Mumbai-Pune Expressway aims to be 'zero accident zone' in two years

mumbai-pune-expressway-accident The Mumbai-Pune Expressway | via Commons

The scenic, busy 95km stretch of Mumbai-Pune Expressway is one of the deadliest highways in the country. The expressway, which runs across mountains and plateaus, and through a heavy rainfall receiving region, isn't exactly friendly to drivers.

Two year ago, the Mumbai-Pune Expressway had caused two deaths per kilometre of the stretch, resulting to a total of about 165 deaths in a year, and caused injuries to many more people—making it an expressway with an extremely poor safety record.

"Now, thanks to some of our interventions in road engineering, and with large amount of help from authorities, the death rate has fallen below the 1.3 per kilometre annual death rate of the Mumbai-Pune Expressway," said Piyush Tewari, CEO of SaveLIFE Foundation (SLF), which is helping the highway authorities overcome challenges to become safe.

The grimness of the statistics had been broken down to authorities—the Maharashtra State Road Development Corporation (MSRDC) which owns and runs the highway, and to the Maharashtra government—by Tewari and his SLF team, during their efforts in earlier years.

Today, positive about overcoming the challenge of road fatalities and accidents on the highway, both SLF and MSRDC want to make the highway incident-free or India's first 'zero accident highway'.

The tough task for change began with an extensive engineering audit of the expressway two years ago. The audit detected 2,150 road construction errors on the entire stretch of one of the earliest expressways in the country.

"These errors were categorised into 15 types, and 920 of them have been rectified on our advise by the MSRDC," said Tewari. The remaining, he said, will be rectified soon. Among the engineering interventions were correcting road slopes, providing siding space to trucks while climbing uphill, providing steel and soft girders and even slope protection to prevent land slides.

"This (engineering interventions) has resulted in a reduction of crashes attributed to infrastructure flaws by 70 per cent, which meant an overall reduction of 30 per cent accidents on the highway," said Tewari, a social entrepreneur and an Ashoka awardee for his previous work on road safety.

SLF has also established a scientific crash investigation mechanism, whereby the reasons behind a crash could be determined. It has also convinced the state government to see reason in posting six ambulances at the expressway toll gates.

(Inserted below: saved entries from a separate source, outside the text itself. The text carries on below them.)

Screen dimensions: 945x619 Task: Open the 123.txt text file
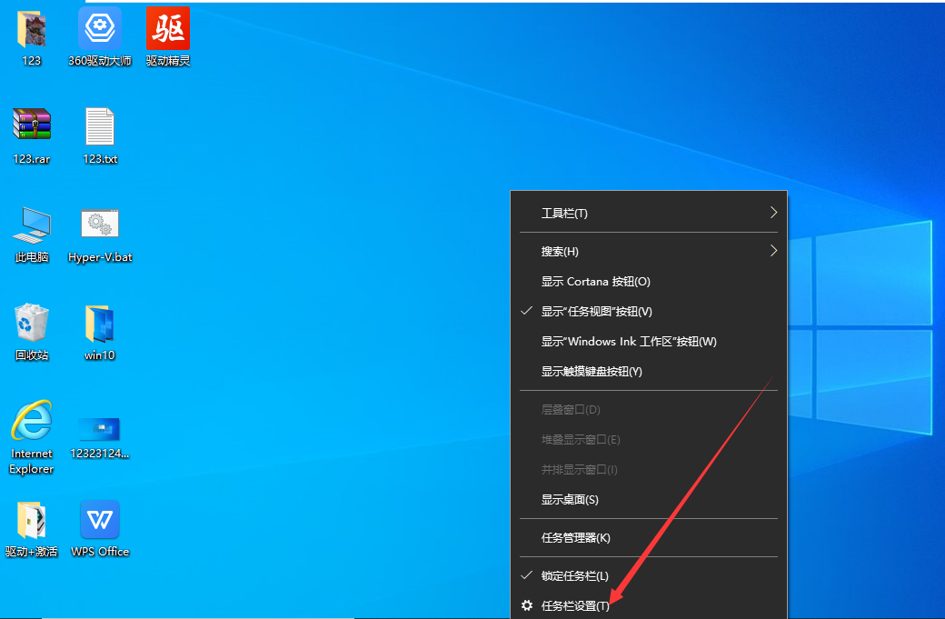[100, 125]
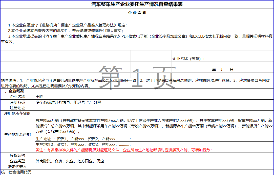Select the empty cell beside 法定代表人
274x175 pixels.
click(154, 166)
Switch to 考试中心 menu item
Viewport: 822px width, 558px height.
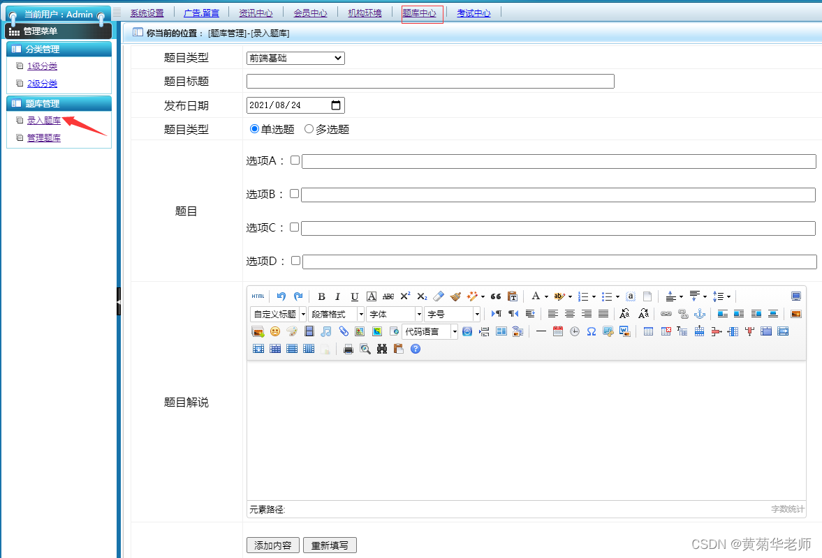pyautogui.click(x=474, y=13)
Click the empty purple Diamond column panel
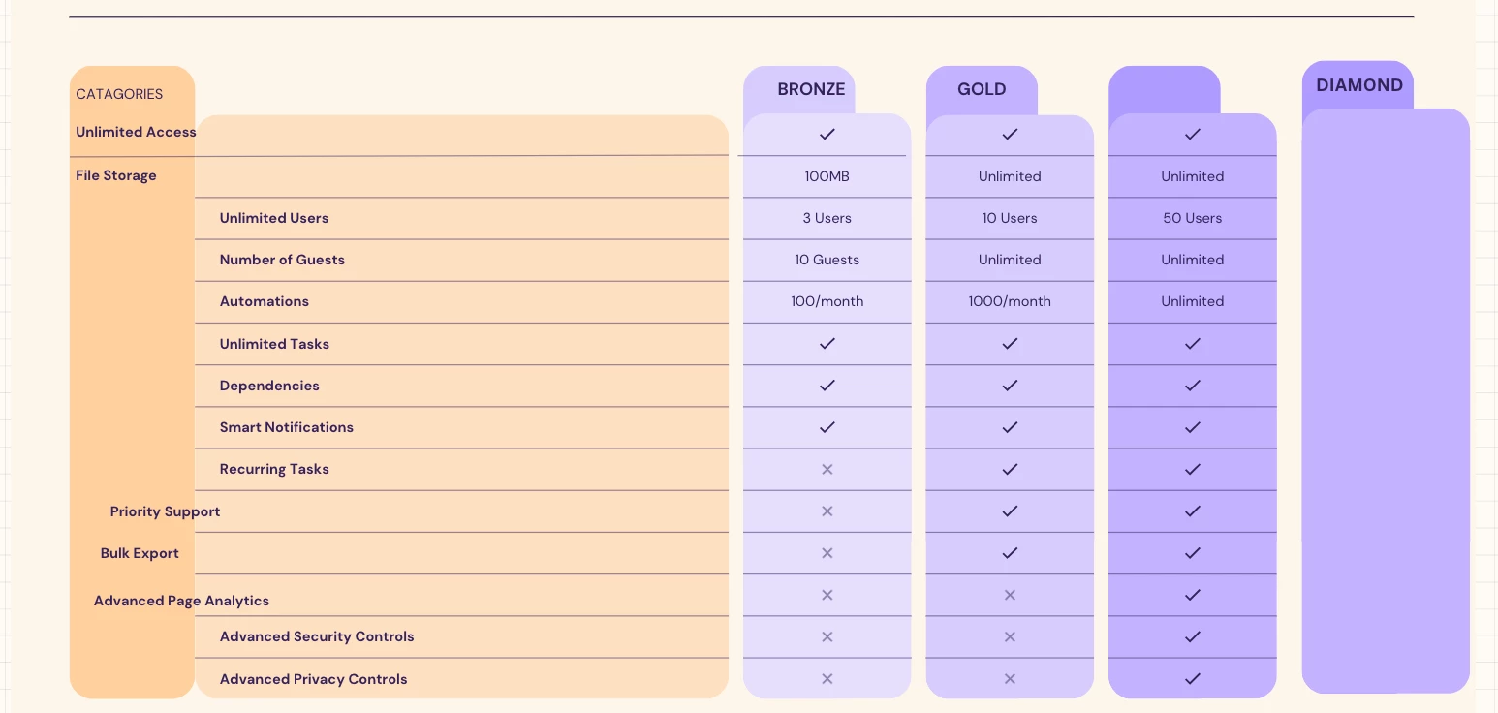Screen dimensions: 1498x713 1386,401
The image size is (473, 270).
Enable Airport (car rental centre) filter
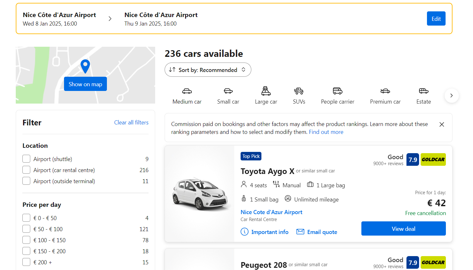click(26, 170)
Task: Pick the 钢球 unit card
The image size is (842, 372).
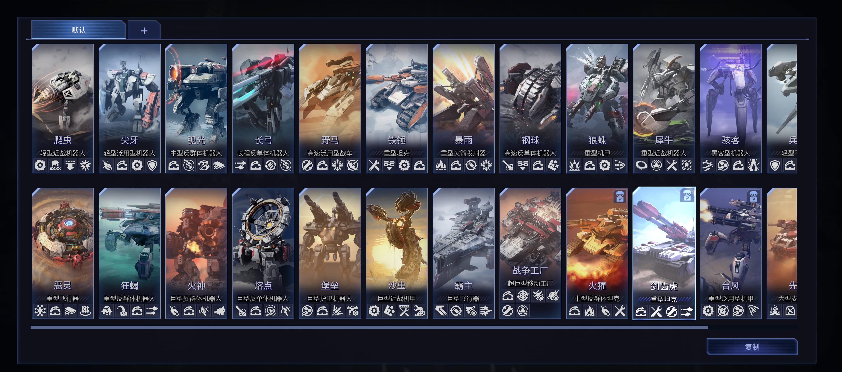Action: click(x=530, y=108)
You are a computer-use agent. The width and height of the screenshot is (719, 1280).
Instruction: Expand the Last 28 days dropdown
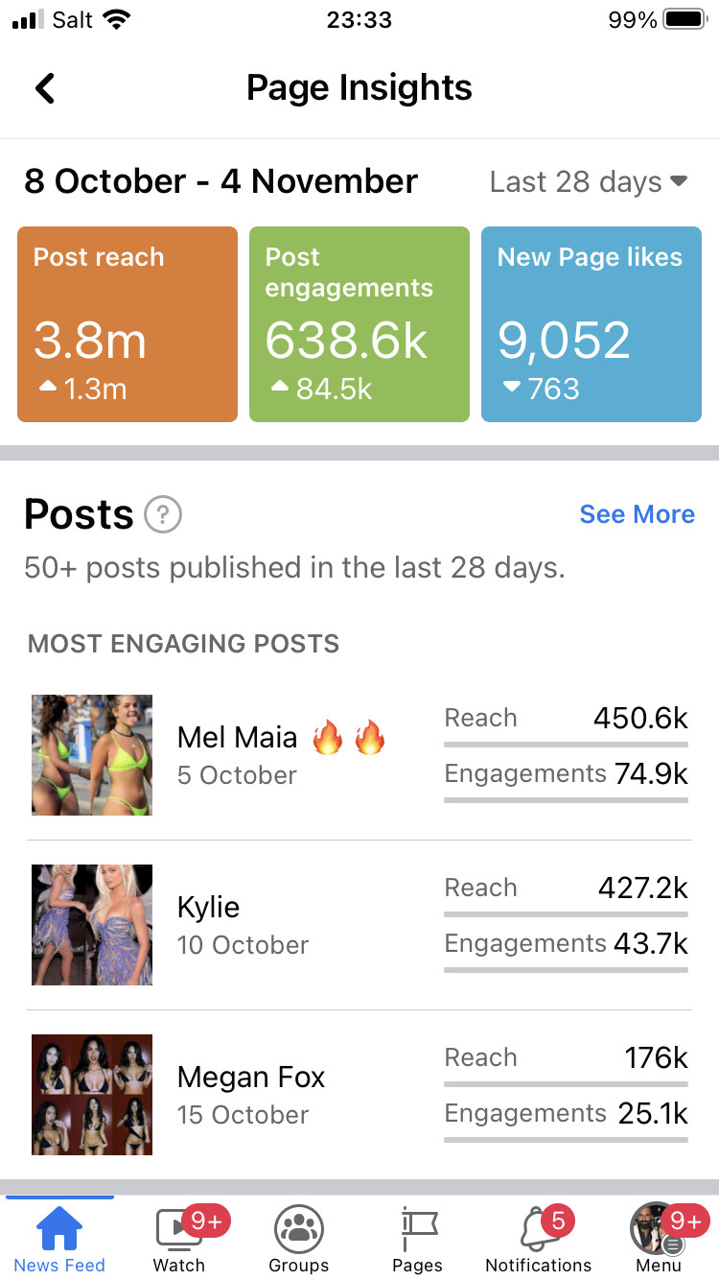(x=588, y=181)
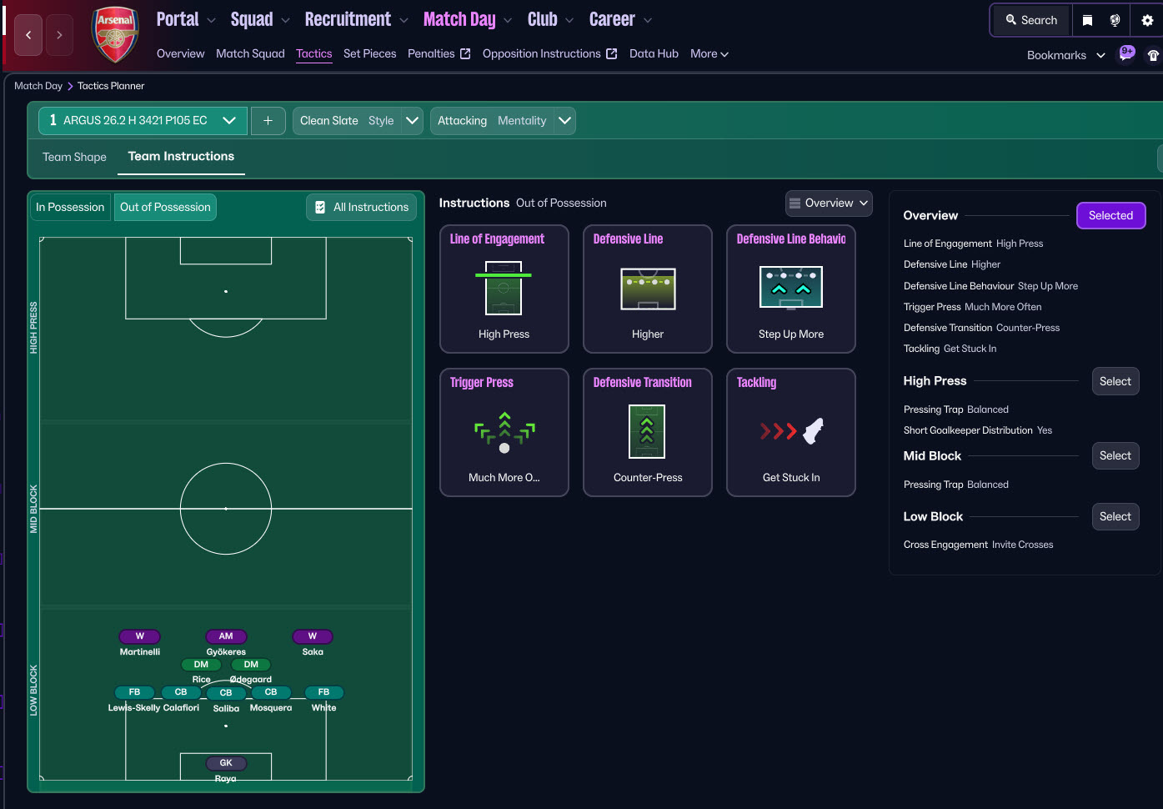The height and width of the screenshot is (809, 1163).
Task: Open the Line of Engagement card
Action: tap(504, 289)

"We are now focusing on behavioural aspects as a majority of the accidents are caused by human errors. These behavioural aspects include overspeeding, wrong side driving, wrong side parking and drunken driving," said Tewari.

To find a solution to these behavioural flaws of drivers, SLF is focusing this year on improving enforcement on the highway, after an engineering and emergency services focus on the previous two years, as part of Tewari's five-E focus to make Mumbai-Pune Expressway zero accident zone.

The SLF project has partnered with UK Behavioural Science Lab or the NUDGE Unit as it is popularly known as; with Geeta Mehta, a Columbia University professor on Behavioural economics, SOCCS (Social capital credits) project, and with Harvard Global Health Institute, for setting up a world-class emergency care and quick response system.

Among other things, Mehta is likely to introduce a good behaviour point for commuters on the Mumbai-Pune Expressway, leading to reward points for actual payments for goods and services availed on the highway or outside.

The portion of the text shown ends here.